Thursday 20 February 2020

The Courage of Hopelessness: Chronicles of a Year of Acting DangerouslyThe Courage of Hopelessness: Chronicles of a Year of Acting Dangerously by Slavoj Žižek
My rating: 3 of 5 stars

When All Else Fails: Read the Instructions

It is a principle of psychotherapy and religious conversion that the need to change one’s views about life does not become compelling until all other attempts to get things to ‘work’ fail. The remaining option is unpalatable but unavoidable. Breakdown is a necessary condition for repair.

Žižek has an interesting though paradoxical take on this principle in The Courage of Hopelessness. Everywhere in the world, socialism is in retreat. Global capitalism has never been healthier in its manipulative exploitation of those who benefit through it as well as those exploited by it. The political Left is in disarray and probably prefers the status quo in any case. There is no coherent alternative intellectual argument on the horizon which might impede the further expansion of capitalist self-interest.

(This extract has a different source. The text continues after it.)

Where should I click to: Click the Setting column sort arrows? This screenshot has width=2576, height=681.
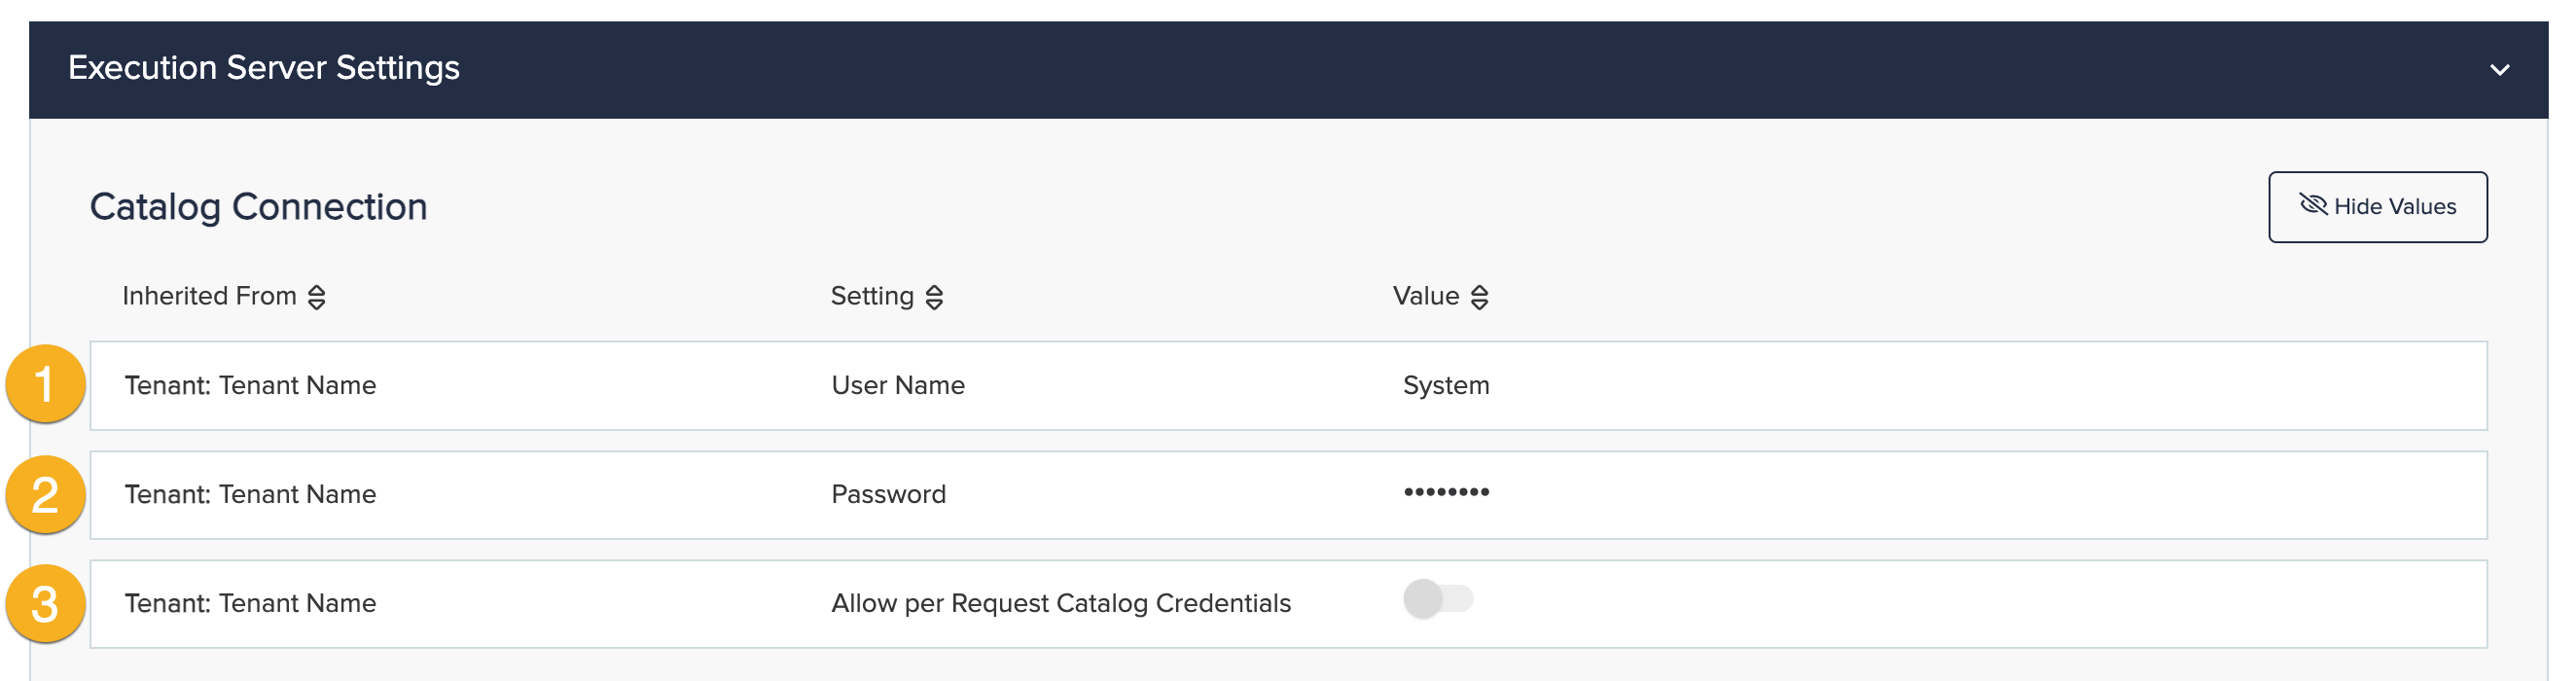click(934, 297)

So, guided by the established principles of psychotherapy, religious conversion, and the general aphorism ‘when in a deep hole stop digging,’ it wouldn’t be unreasonable to expect some sort of intellectual reversal by Žižek, at least a modification of his long-term Marxist analysis. Bot no, instead world events, for him, point more urgently than ever to the truth and usefulness of communism as an explanation of these events and as an ideal around which to rally for world betterment.

Don’t get me wrong: I admire Žižek’s intellect. His resistance to the idea of immigrants as the new proletariat, his defence of European culture as the source of anti-colonialism as well as the original malaise, his mistrust of academic and bourgeois Leftists as mere ‘jobs worth’ types concerned more with ideological credential rather than the political fate of the world are all things I can agree with.

But Žižek’s unmitigated devotion to Marxism seems to distort his considered observations about the way the world is. His response is more of the same that he has been preaching for decades: “The task confronting us today is precisely the reinvention of communism, a radical change that moves well beyond some vague notion of social solidarity.” Note: a reinvention of communism, an adaptation of the same underlying theory of the physical alienation of human beings from themselves.

But as he documents in his own arguments, people apparently want to be alienated from whatever Žižek thinks they really are. The proletariat seems to resolve itself into those who, for the moment, find themselves outside the protective bubble of capitalism. But capitalism is inexorably sweeping in these outliers. It is avoiding the mistake of that other global European institution, the Catholic Church, by accepting entirely local customs and traditions and transforming them into brands and desirable objects for sale.

For those already inside the global capitalist bubble, Žižek can only plead for a raising of consciousness about the ‘objective’ situation: “Our ethico-political duty is not just to become aware of the reality outside our cupola, but to fully assume our co-responsibility for the horrors outside it.” Sure, that’ll work. Just look at the great successes of the Green movement in changing national environmental policies. Their progress depends as much upon convincing folk of their own direct interests as any other political party. And what is there left but “ some vague notion of social solidarity”?

Perhaps I’ve missed it in my intermittent reading of Žižek’s work, but nowhere can I recall an admission of error, the recognition of an intellectual mistake that he regrets making, an apology for a lack of understanding or for misdirecting the understanding of others. He continuously returns to the same tired tropes of Marxism just as evangelical Christians harp endlessly about the real, the authentic, the eternal message of the gospels. His attempts to reinterpret Marxist doctrine as if a century and a half of ideological ‘experimentation’ has never taken place is just silly. Perhaps other people are reading a different manual.